Una vida que acabó tres semanas
después.
Eduardo no quiso hacerse de
ninguna manera responsable del niño que venía en camino. Todas las promesas,
toda la atracción, toda la química, la física y la biología desaparecieron en
el preciso momento en que él le colgó el teléfono pidiéndole que nunca volviese
a llamarlo otra vez. Desesperada, sin saber a quien acudir, decidió volver a aquellos
que siempre habían sido un soporte para ella.

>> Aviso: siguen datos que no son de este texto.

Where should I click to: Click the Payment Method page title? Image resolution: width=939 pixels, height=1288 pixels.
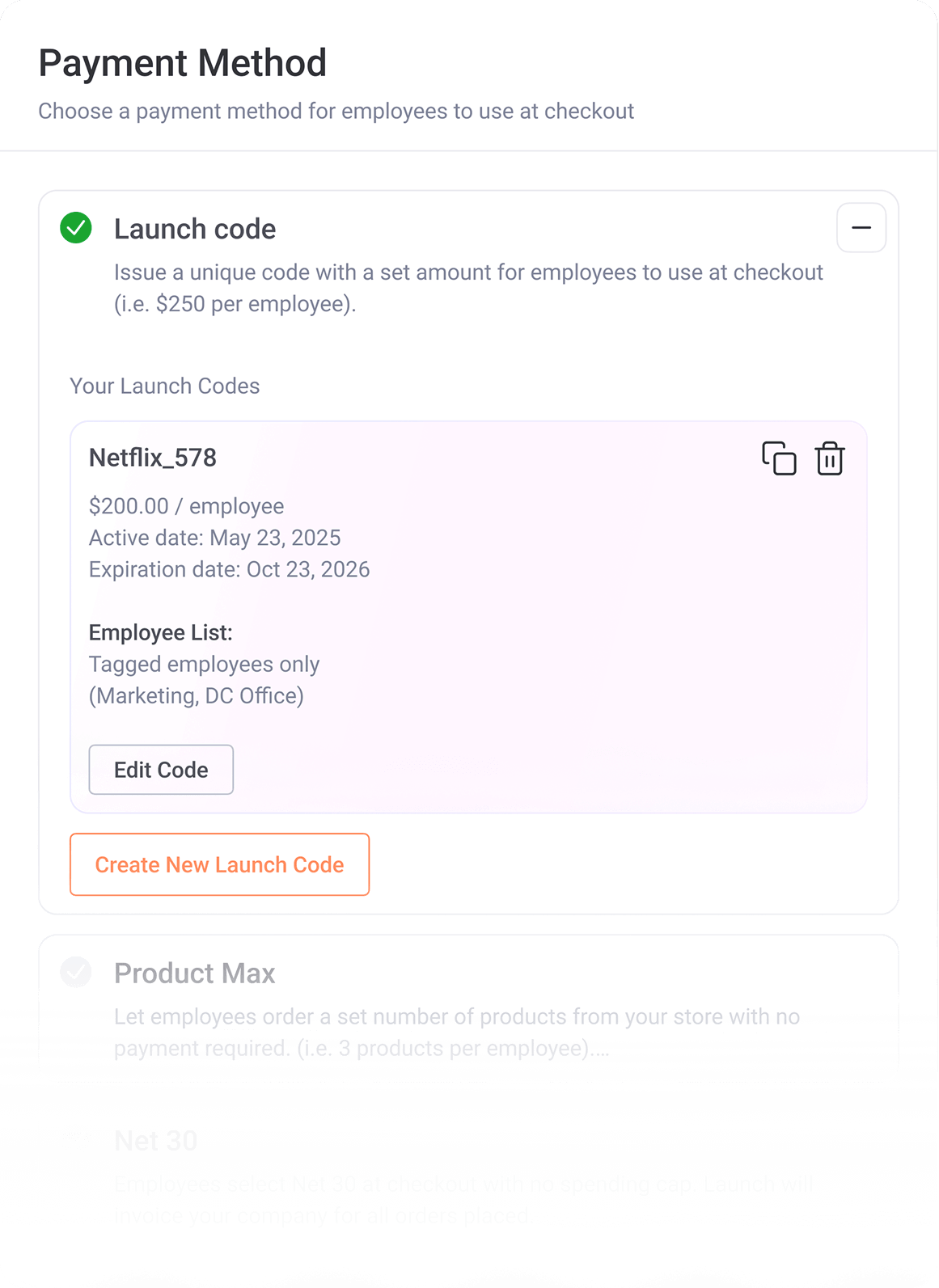tap(183, 63)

Su padre no quiso escuchar ni una
sola palabra de sus labios. Su madre solo lloraba con el rostro escondido entre
sus manos. Una de las empleadas domésticas alistaba un par de maletas que dejó en
la calle, junto con sus sueños e ilusiones.
Ahí estaba ella. La niña buena
que no entendía por qué le tocaba vivir aquella desgracia.
Fue el amor por aquel niño que
llevaba en el vientre el que la empujó a no rendirse. A secarse las lágrimas y
a jurarse a sí misma que aquella condenada inocencia que terminó por empujarla
a los brazos de un patán se había acabado. Y así, se encontró a sí misma empoderada,
dispuesta a todo con valentía. El mundo ya no sería solo suyo, ahora tenía un
arma por y con la que luchar.
La vida en la capital se presentaba
difícil para una madre soltera, por lo que decidió probar suerte en un lugar un
poco más alejado.
Así fue como la niña buena llegó
a Santa María de la Redención.
Cambió la vasta granja y el campo
por un terreno baldío sin pavimentar. Cambió los lujos de su vida familiar por
el trabajo intenso que nunca dejó de buscar. Y cuando tuvo que tomar la decisión
más difícil, entre su dignidad y el futuro de su hijo, no lo pensó dos veces.
La niña buena dejó de existir el
día que su primer amante de la noche cerró la puerta al salir.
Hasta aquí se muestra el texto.